Bug #64831 UTF-8 data interpreted as Latin1
Submitted: 1 Apr 2012 18:57 Modified: 3 Apr 2012 5:49
Reporter: K. Brooke Nelson Email Updates:
Status: Not a Bug Impact on me:
None 
Category:Connector / J Severity:S2 (Serious)
Version:5.2.38 CE OS:Windows (Windows 7 (64-bit))
Assigned to: CPU Architecture:Any

[1 Apr 2012 18:57] K. Brooke Nelson
Description:
I have a Netbeans/Java/MySQL application that I originally wrote in C#/.net/Access. I successfully ported the Access database to MySQL converting it from Unicode to utf-8 in the process. The data has a lot of European characters (umlauts, accents, etc). I can view the data in the MySQL Workbench and verify that the European characters were properly converted. I can also display my data correctly in my Java/Swing app, but when I update the any field that has a European character in it, it gets written incorrectly as a two-character sequence (ex.: ä get converted to ä. I connect to the d/b via a DSN which has utf8 set as the connection charset. Netbeans and my project are configured for utf-8 operation. MySQL is configured with utf-8 as the default charset. My database and every table in it has utf8 as the default charset and collation sequence. Some software entity is converting my utf-8 European characters to Latin1. For example: the Turkish dotless i ‘ı’ is converted to ‘ı’. The curios thing about this is that the UTF-8 hex code for the dotless i is 0xc4b1 which is identical to the Latin1 hex code for ‘ı’, which means that the only difference between the original string and the updated one is how the codes are interpreted by the software. If the field containing the ‘ı’ is updated and retrieved again, it now appears as ‘ı’, since the ‘Ä’ and the ‘±’ have each been erroneously interpreted as Latin1 characters.

How to repeat:
1. Create a simple UTF-8 database containing a text column. Store a non-ASCII character in that field via MySQL Workbench.
2. Create a DSN for the database; click on "Details <<"; and select "utf8" from the "Character Set" combobox on the "Connection" tab.
3. On Windows 7 with Netbeans 7.0.1, start a new Java project.
4. Configure the project for UTF-8 operation by adding " -encoding UTF-8" to "Additional compiler options" found on the "Project Properties" page under "Compiling". 
5. Write a simple Java program to retrieve, display and update the text field containing the non-ASCII character.
6. The text field should display correctly before it has been updated or rewritten to the database. When displayed following the first update, the non-ASCII character will have been replaced by two different non-ASCII characters. After the second update there will be 4 characters, after the third update 8, ad infinitem.

Suggested fix:
I have read that with earlier versions of MySQL this problem could be avoided by prepending every SQL UPDATE and INSERT command with “SET NAMES ‘utf8’;“, but that command is no longer available in version 5.2.38. Perhaps the "“SET NAMES" command needs to be reinstated.
[1 Apr 2012 19:03] Valeriy Kravchuk
Are you really sure that

set names utf8;

does not work any more?
[1 Apr 2012 19:22] K. Brooke Nelson
In response to the question: "Are you really sure that set names utf8; does not work any more?", I always get an exception thrown with the folloing message: "SET NAMES not allowed by driver". My driver string is "com.mysql.jdbc.Driver".
[2 Apr 2012 6:40] Valeriy Kravchuk
So, you use Connector/J (not Workbench) when you get the problem. What exact version of Connector/J do you use? What exact URL do you use?

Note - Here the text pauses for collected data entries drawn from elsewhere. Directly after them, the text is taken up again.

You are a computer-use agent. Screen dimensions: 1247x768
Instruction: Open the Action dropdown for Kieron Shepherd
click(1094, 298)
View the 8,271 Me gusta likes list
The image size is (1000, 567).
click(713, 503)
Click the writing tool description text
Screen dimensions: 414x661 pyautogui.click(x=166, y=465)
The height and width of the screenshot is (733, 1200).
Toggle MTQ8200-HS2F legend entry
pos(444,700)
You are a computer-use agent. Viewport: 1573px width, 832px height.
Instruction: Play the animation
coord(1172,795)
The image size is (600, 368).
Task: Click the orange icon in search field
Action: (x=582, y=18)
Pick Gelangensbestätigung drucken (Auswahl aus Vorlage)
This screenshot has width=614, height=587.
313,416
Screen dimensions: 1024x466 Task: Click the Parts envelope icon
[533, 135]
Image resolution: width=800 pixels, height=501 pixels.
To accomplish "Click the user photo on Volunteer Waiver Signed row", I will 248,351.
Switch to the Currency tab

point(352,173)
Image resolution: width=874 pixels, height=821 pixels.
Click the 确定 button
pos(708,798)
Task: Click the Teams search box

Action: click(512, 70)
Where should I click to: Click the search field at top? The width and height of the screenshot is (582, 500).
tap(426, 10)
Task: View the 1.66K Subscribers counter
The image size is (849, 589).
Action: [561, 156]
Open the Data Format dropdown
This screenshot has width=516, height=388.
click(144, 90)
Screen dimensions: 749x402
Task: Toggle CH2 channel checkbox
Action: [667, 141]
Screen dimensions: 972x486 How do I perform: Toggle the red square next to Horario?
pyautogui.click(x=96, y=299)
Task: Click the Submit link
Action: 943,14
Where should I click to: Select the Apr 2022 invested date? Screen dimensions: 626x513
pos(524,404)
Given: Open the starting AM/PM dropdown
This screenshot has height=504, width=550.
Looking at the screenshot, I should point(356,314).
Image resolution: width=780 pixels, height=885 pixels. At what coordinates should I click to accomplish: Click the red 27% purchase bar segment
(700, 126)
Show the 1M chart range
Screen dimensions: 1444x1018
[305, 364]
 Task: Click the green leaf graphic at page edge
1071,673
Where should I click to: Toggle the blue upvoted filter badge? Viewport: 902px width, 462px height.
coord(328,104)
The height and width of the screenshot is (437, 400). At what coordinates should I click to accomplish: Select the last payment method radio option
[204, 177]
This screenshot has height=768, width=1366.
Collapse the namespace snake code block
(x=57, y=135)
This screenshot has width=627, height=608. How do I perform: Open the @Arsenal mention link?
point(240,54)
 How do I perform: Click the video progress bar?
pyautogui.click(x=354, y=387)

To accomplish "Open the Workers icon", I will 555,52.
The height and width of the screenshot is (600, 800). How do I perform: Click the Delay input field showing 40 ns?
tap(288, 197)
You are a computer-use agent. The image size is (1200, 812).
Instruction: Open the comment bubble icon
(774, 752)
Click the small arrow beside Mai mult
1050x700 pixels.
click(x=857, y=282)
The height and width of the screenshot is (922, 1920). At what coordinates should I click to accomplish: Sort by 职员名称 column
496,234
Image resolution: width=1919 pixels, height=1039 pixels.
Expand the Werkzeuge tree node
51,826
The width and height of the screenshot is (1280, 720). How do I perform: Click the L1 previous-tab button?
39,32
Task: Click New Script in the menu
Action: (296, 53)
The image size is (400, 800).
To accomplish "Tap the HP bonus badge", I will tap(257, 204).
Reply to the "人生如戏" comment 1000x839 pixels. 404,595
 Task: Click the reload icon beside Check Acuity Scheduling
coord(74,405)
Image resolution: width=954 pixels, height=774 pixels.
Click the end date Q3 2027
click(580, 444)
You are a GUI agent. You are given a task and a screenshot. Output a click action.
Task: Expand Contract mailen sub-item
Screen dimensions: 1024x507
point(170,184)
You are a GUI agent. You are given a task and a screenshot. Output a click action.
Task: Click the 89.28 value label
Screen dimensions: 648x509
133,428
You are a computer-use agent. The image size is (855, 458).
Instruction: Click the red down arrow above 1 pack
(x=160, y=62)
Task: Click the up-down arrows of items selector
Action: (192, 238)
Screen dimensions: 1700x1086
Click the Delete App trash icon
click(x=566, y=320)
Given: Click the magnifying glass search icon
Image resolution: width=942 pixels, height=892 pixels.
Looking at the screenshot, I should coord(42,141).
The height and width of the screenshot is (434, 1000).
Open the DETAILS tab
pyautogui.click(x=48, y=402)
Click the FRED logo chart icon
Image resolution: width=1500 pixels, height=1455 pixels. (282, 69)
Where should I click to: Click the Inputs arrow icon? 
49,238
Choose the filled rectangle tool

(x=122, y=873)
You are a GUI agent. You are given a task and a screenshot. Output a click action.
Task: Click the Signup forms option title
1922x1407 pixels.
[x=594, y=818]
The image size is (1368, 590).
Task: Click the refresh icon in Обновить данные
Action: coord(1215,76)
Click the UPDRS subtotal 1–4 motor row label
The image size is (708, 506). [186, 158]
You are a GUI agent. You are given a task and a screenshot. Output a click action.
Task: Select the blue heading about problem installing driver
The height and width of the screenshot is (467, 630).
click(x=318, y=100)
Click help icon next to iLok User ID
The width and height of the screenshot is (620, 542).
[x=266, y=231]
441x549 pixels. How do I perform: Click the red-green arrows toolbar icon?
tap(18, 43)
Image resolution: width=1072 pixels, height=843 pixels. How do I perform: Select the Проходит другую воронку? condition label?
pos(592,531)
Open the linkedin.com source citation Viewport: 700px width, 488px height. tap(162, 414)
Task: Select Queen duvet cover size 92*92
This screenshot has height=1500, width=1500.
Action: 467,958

Check http://dev.mysql.com/doc/refman/5.5/en/connector-j-reference-configuration-properties.html for characterSetResults and other connection properties that may help to get tutf-8 data properly.
[2 Apr 2012 19:02] K. Brooke Nelson
I am using MySQL ODBC 5.1 Driver. I keep my driver and url info in an external properties file:

mysql.url=jdbc:odbc:NelsonFamily_MySQL
mysql.driver=com.mysql.jdbc.Driver

'NelsonFamily_MySQL' is, of course, the name of my DSN. The only non-default setting I have in the DSN is 'Character set: utf8'.

I tried to connect via a normal url, but my queries fail giving me an error message which is a paragraph long. The DSN connection allows all my SQL to work.
[2 Apr 2012 22:07] K. Brooke Nelson
I figured out why I could not use the non-DSN connect string. It was due to the use of refreshRow() in my program which was preventing my queries from working. I comment out the refreshRow statements and everything works fine. I had tried to add options "?CharSet=utf8&useUnicode=true&characterEncoding=utf8" to the DSN version of the connection url, but they caused my program to terminate. When the same options are applied to the non-DSN url, my character corruption problem disappears: I can now read utf-8 data and update it correctly. Thanks for the assistance.
[3 Apr 2012 5:49] Valeriy Kravchuk
Looks like the problem was not related to any bug in MySQL software.